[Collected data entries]

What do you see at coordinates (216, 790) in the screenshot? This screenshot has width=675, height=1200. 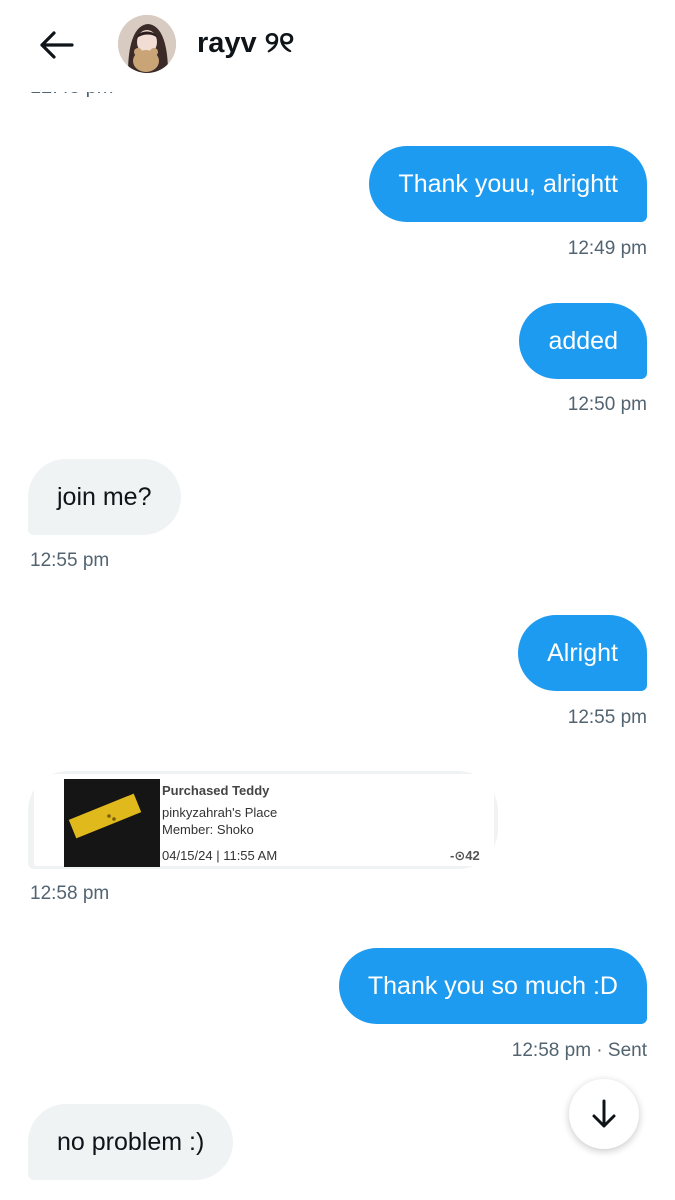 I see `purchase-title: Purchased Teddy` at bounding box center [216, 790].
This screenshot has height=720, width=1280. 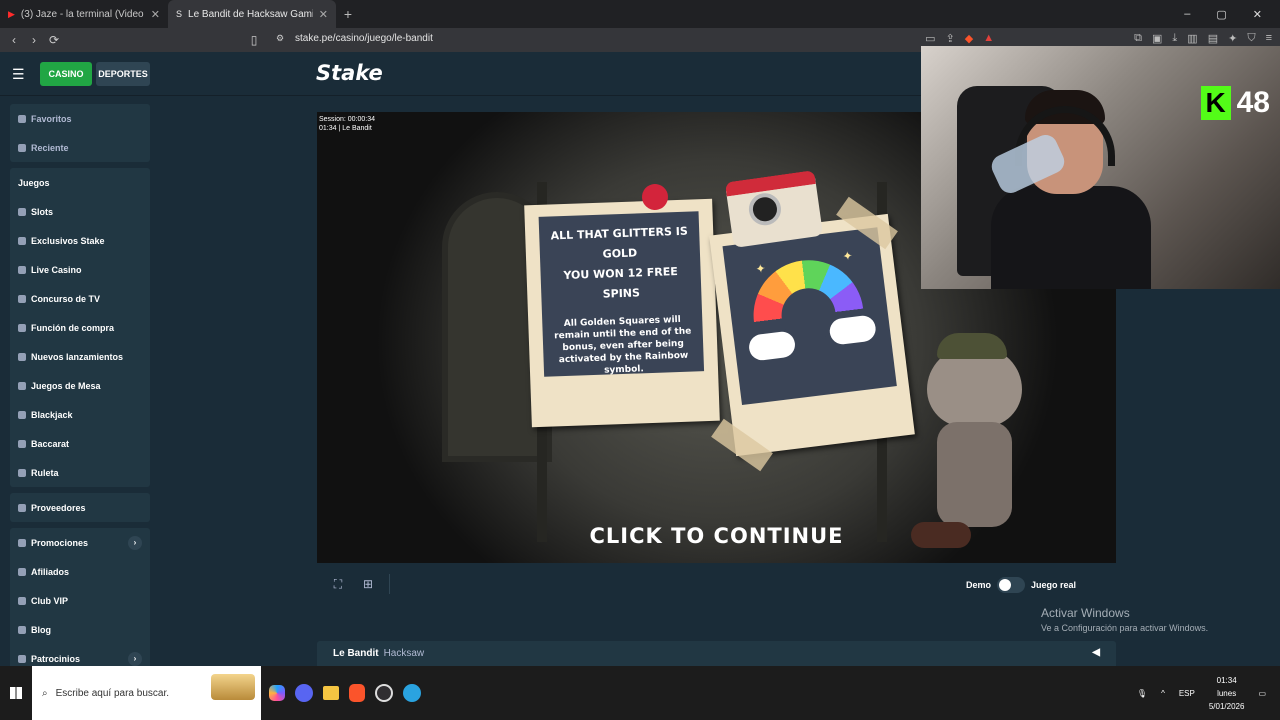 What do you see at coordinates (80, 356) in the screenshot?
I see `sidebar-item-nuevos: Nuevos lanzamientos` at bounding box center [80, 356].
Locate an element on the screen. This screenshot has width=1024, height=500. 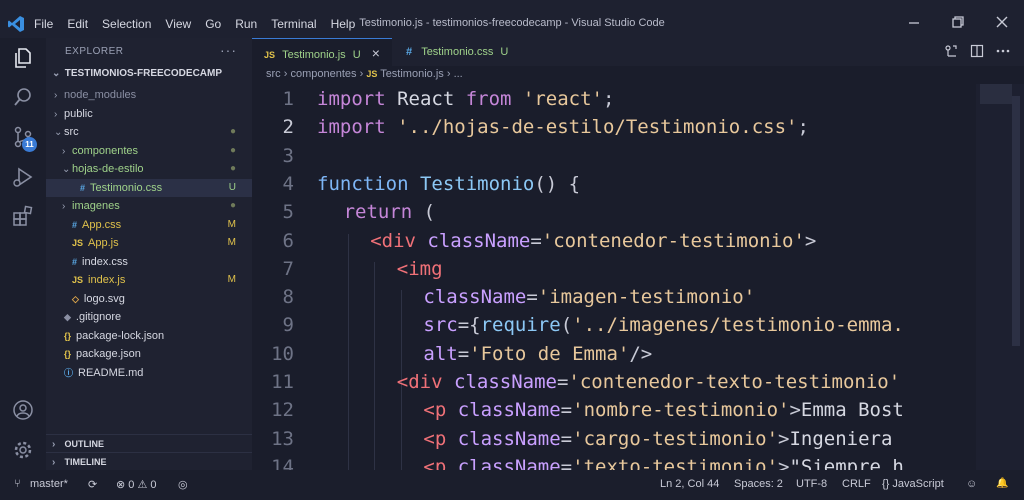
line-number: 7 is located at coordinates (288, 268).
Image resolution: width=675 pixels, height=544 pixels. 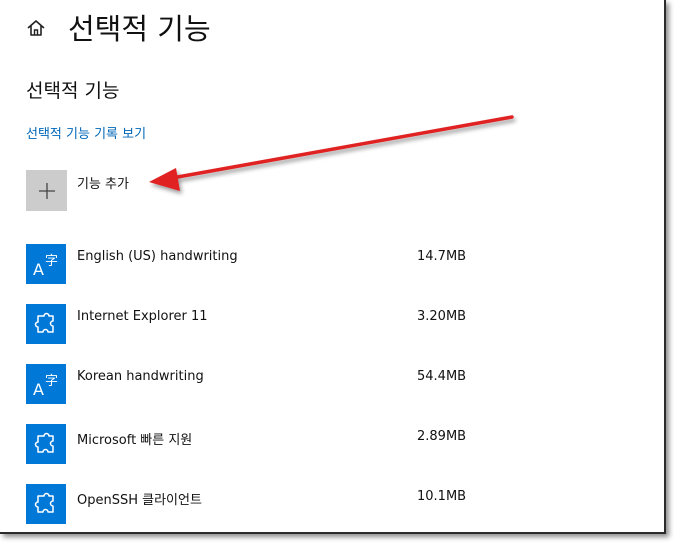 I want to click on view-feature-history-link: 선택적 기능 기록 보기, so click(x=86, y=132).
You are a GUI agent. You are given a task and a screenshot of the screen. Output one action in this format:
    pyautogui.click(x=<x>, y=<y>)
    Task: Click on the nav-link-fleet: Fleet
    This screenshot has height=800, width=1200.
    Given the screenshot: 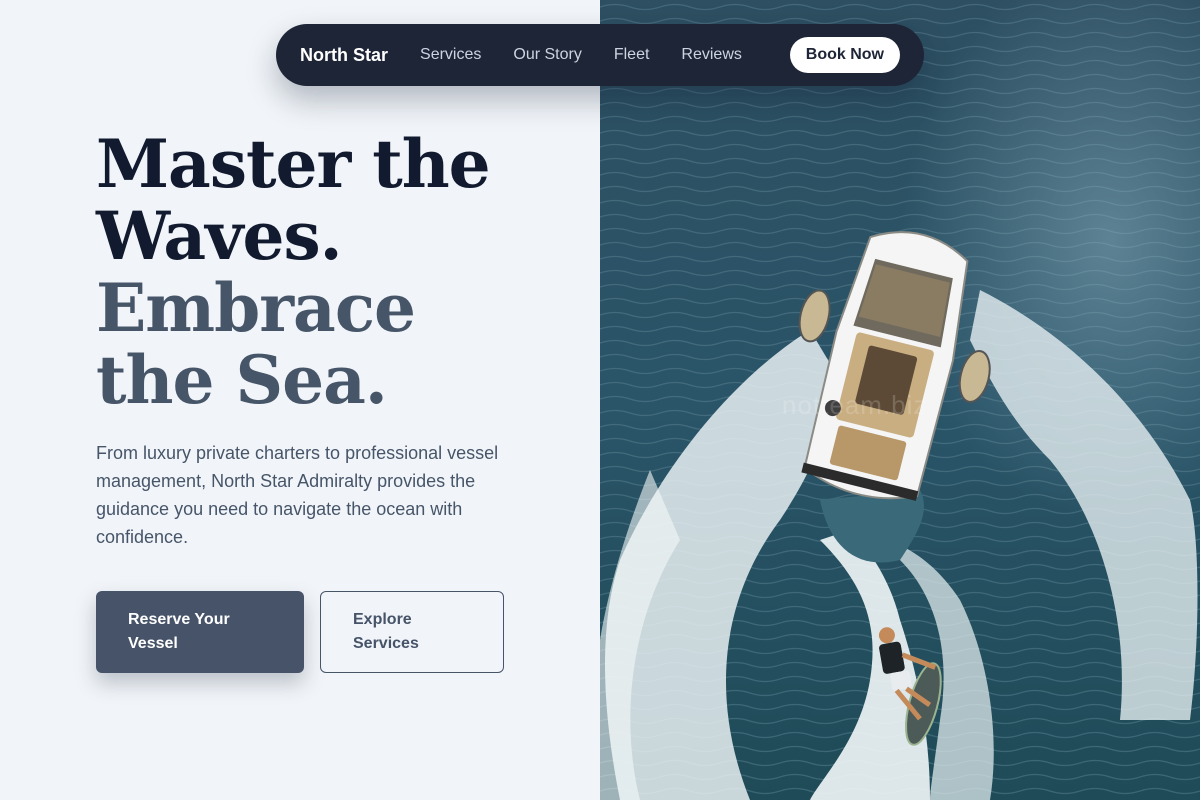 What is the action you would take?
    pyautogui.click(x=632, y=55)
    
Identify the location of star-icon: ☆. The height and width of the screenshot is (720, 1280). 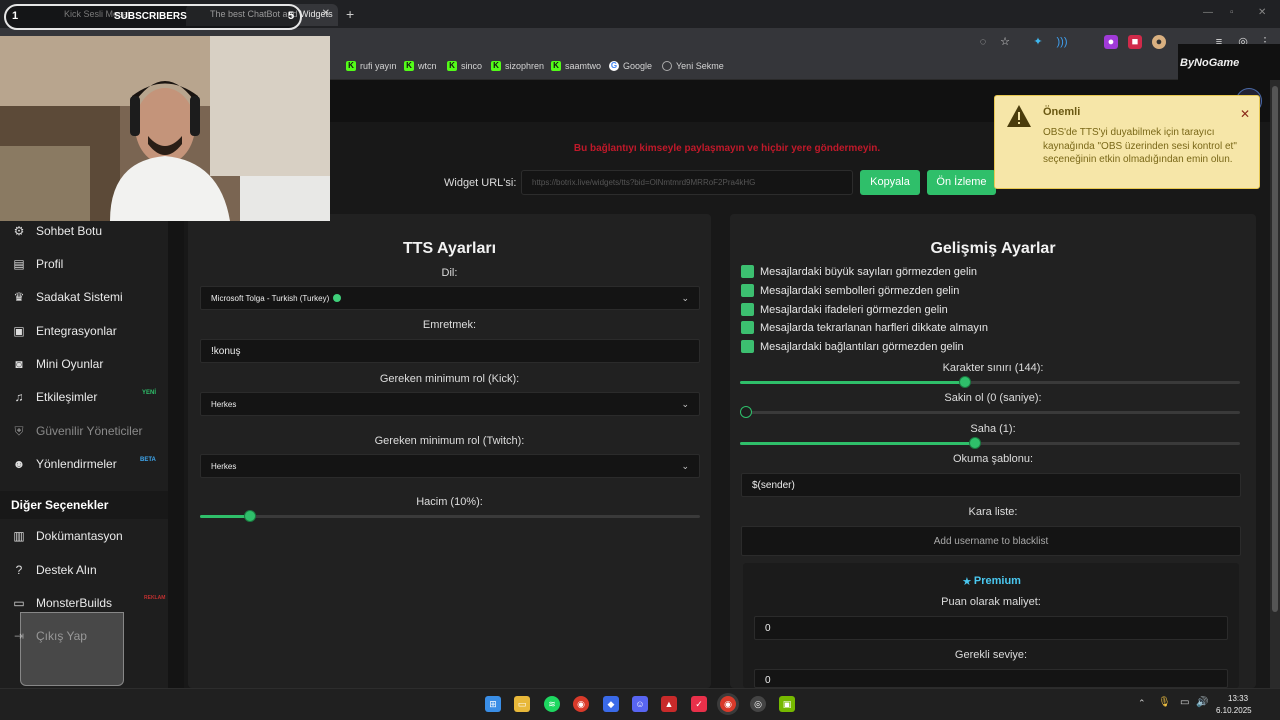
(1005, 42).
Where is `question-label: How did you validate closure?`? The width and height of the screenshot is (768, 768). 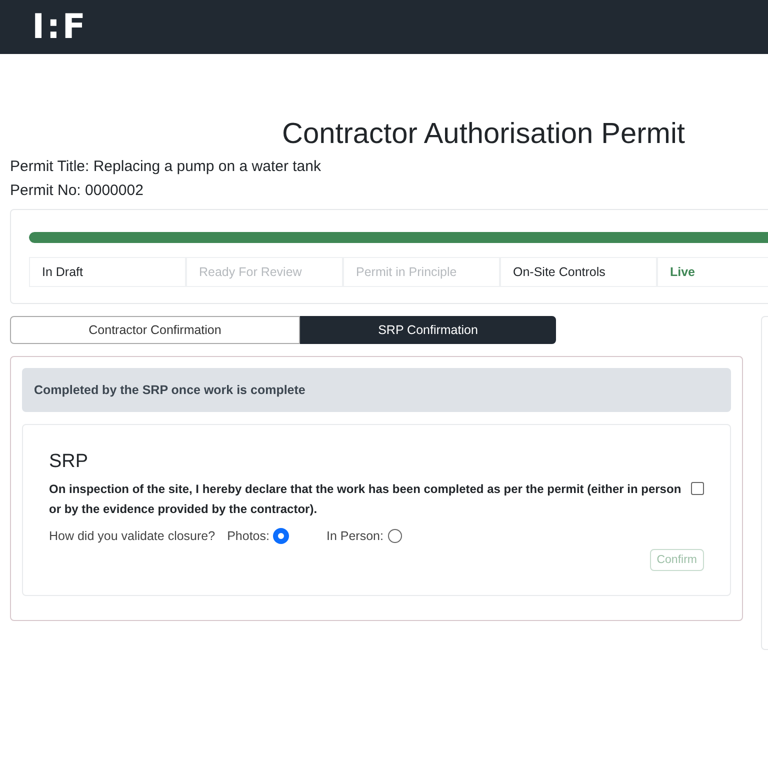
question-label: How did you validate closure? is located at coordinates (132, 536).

* **JOB ITEM**:
Present the part of the records that begins with the line containing "Identify the location" and runs through the end of the records as a numbered list, leaving out blank lines. Omit the pictures from your answer.

* **ANSWER SECTION**:
1. Identify the location of star-icon: ☆. The height and width of the screenshot is (720, 1280). 
2. (1005, 42).
3. Where is `question-label: How did you validate closure?`? The width and height of the screenshot is (768, 768). 
4. question-label: How did you validate closure? is located at coordinates (132, 536).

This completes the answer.